Explanation of logistic regression cost function

Explanation of logistic regression cost function

\[\begin{array}{c} \hat{y} = \sigma(w^Tx+b)\quad where\;\sigma(z) = \frac{1}{1+e^{-z}}\\ interpret \quad\hat{y} =P(y=1\mid x)\\ if\quad y=1:P(y\mid x)=\hat{y}\\ if\quad y=0:P(y\mid x)=1-\hat{y}\\ y=0,1\;because\;of\;binary\;cost\;equation.\\ and\;we\;can\;such\;equation\;to\;maintain\;its\;contunity\\ P(y\mid x)=\hat{y}^y\cdot(1-\hat{y})^{1-y}\\ log(P(y\mid x))=y\cdot log(\hat{y})+(1-y)\cdot log(1-\hat{y})\\ and\;our\;single\;loss\;function=-log(P(y\mid x))\\ because\;minimize\;loss\;is\;equivalent\;to\;maximize\;P(y\mid x) \end{array} \]

对于m个独立样例的数据集时

\[P(labels\;in\;training\;set)=\prod^{m}_{i=1}P(y^{(i)}\mid x^{(i)}) \]
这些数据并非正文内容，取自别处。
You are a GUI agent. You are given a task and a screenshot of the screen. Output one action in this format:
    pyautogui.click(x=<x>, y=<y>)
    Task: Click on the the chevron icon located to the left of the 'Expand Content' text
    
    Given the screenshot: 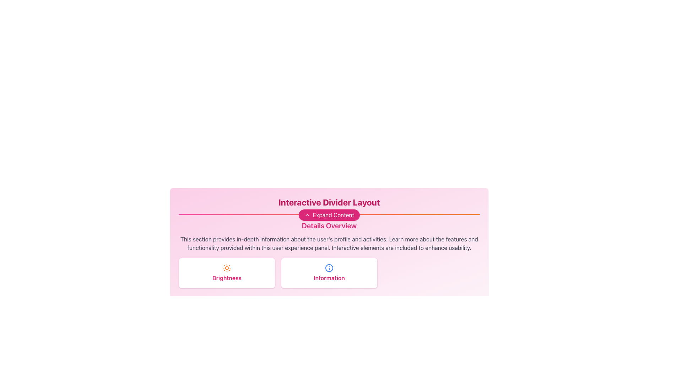 What is the action you would take?
    pyautogui.click(x=307, y=214)
    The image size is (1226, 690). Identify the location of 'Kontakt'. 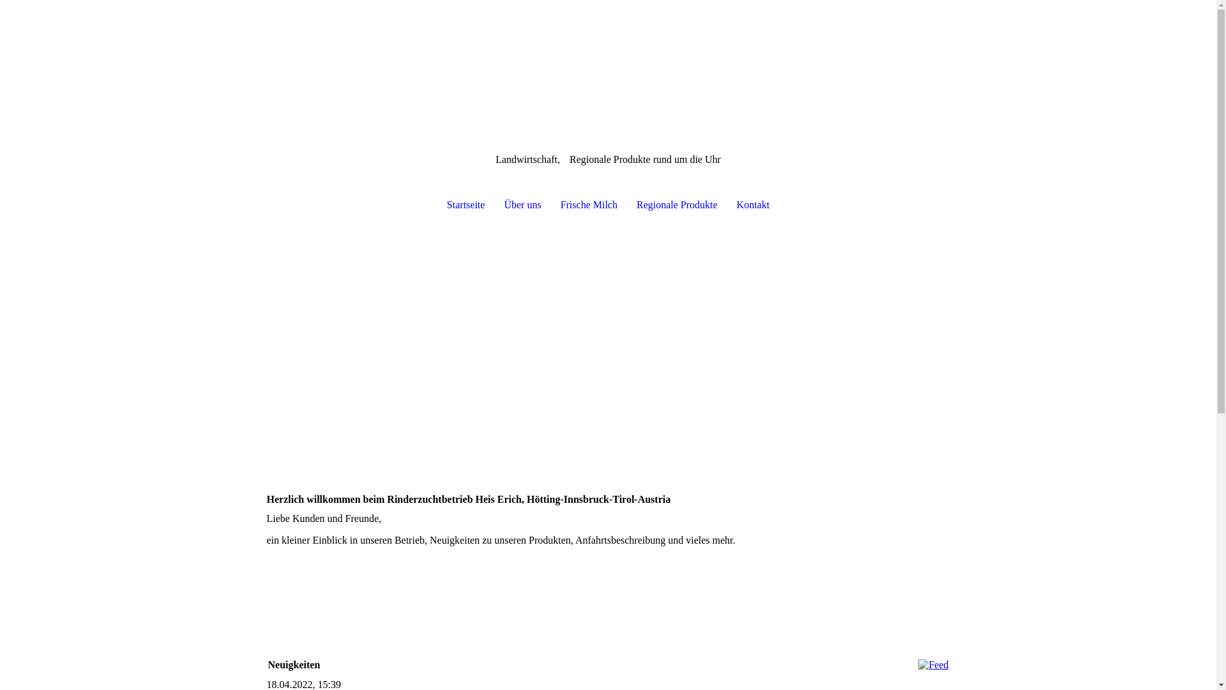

我们希望通过寻找一组参数使得上式概率最大(maximun likelihood estimation),则

\[\begin{align} log\;P(\cdots)&=\sum^{m}_{i=1}log(P(y^{(i)}\mid x^{(i)}))\\ &=\sum^{m}_{i=1}(- \mathcal{L}(\hat{y}^{(i)},y^{i}))\\ &=-\sum^{m}_{i=1}( \mathcal{L}(\hat{y}^{(i)},y^{i})) \end{align} \]

所以我们定义了成本函数

\[Cost:\quad J(w,b)=\frac{1}{m}\sum^{m}_{i=1} \mathcal{L}(\hat{y}^{(i)},y^{(i)}) \]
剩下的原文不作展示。